SC - Michelle H. v. McMaster
At the time the complaint was filed, there were 11 named plaintiffs, including Michelle H., 16, and Zahara L., 9.
Despite having severe hearing loss in one ear when she entered care at 8, the state has yet to provide Michelle with medical treatment for her condition. DSS has moved her through at least 12 placements, including restrictive group care facilities and abusive foster homes. One foster mother beat Michelle with a belt on her arms, legs, back and buttocks and encouraged a foster sibling to be physically aggressive toward her, saying Michelle “needed it.”
At just 5 years old, DSS placed Zahara in a secure institutional facility designed for children with severe mental health needs. While there, she was put on powerful psychotropic medications and waited months for visits from her grandparents and brother. She threatened to commit suicide while at the facility, and described the some six months that she spent there as the “worst time in [her] life.” Zahara’s four years in DSS care have been marked by instability – she has been moved through 13 placements and had at least six caseworkers.
U.S. District Court, District of South Carolina, Charleston Division
FILED: January 12, 2015
SETTLEMENT REACHED: October 4, 2016
On October 4, 2016, U.S. District Judge Richard M. Gergel granted final approval of a landmark settlement that requires dramatic changes for South Carolina’s foster care system — which for years has been troubled by a shortage of foster homes, excessive caseworker caseloads, and a failure to provide basic health care to kids. The settlement appoints two national, child welfare experts as independent co-monitors, Paul Vincent of the Child Welfare Policy and Practice Group and Judith Meltzer of the Center for the Study of Social Policy. They will issue periodic, public reports on the state’s progress in meeting benchmarks outlined in the settlement. The agreement will stay in place until the state meets and then sustains each obligation for a year. The settlement also makes final a set of interim relief agreed upon last September during negotiations, including ending practices such as: allowing children in state custody to stay overnight in hotels and DSS offices; placing kids age 6 and under in group facilities; and leaving foster kids in juvenile detention facilities even though they have completed their sentence or plea because there are no places to house them in foster care.

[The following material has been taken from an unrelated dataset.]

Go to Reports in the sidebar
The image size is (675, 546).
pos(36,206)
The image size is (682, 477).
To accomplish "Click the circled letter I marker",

On June 3, 2016, after more than a year of negotiations, the parties jointly filed a proposed settlement agreement that requires DSS to make and sustain targeted improvements to foster care statewide. The proposed agreement, which requires the approval of the federal court, laid the groundwork for a robust monitoring process in which two child welfare experts issue regular reports on South Carolina’s progress towards full compliance with the benchmarks outlined in the agreement.
Children’s Rights, along with co-counsel the South Carolina Appleseed Legal Justice Center and Matthew T. Richardson, partner at the Wyche P.A. law firm, filed this case against Nikki Haley, in her official capacity as Governor of South Carolina, and Susan Alford, in her official capacity as State Director of the Department of Social Services (DSS). The class action, seeking reform on behalf of the nearly 3,400 children children in foster care statewide, asserts that as a result of pervasive failures by DSS, “Children have been and continue to be harmed physically, psychologically and emotionally, and continue to be placed at constant risk of such harms while in DSS custody.”
According to the complaint, the state’s severe lack of foster homes causes alarming consequences for children. For example, children are:
- Placed in institutions, instead of in homes with families. DSS has the highest rate in the country for institutionalizing children 12 and under, according to the most recent federal data.
- Unnecessarily housed in detention centers. When children in DSS custody come into contact with the juvenile justice system, some remain in detention facilities simply because DSS has nowhere else to house them.
- Denied placements and treatment to meet their medical needs. From 2007 to 2012, DSS denied therapeutic placements to over 3,600 children whom the agency identified as needing such placements.
- Frequently moved between homes and facilities. In 2012 alone, more than 26 percent of children in DSS custody had four or more placements and more than 14 percent – nearly 930 kids – experienced six or more placements during their most recent stay in care, according to federal data.
- Denied opportunities to maintain family relationships. Children are often placed far from their biological families, and siblings are often split up and denied visits with each other.
In addition, DSS fails to provide children with basic medical, dental and mental health evaluations and treatment as explicitly required by law. Caseworkers are so overburdened that kids are at risk, leading to maltreatment in foster care that goes uninvestigated and inaccurate data that masks a much higher rate of abuse and neglect in care than the state reports to the federal government.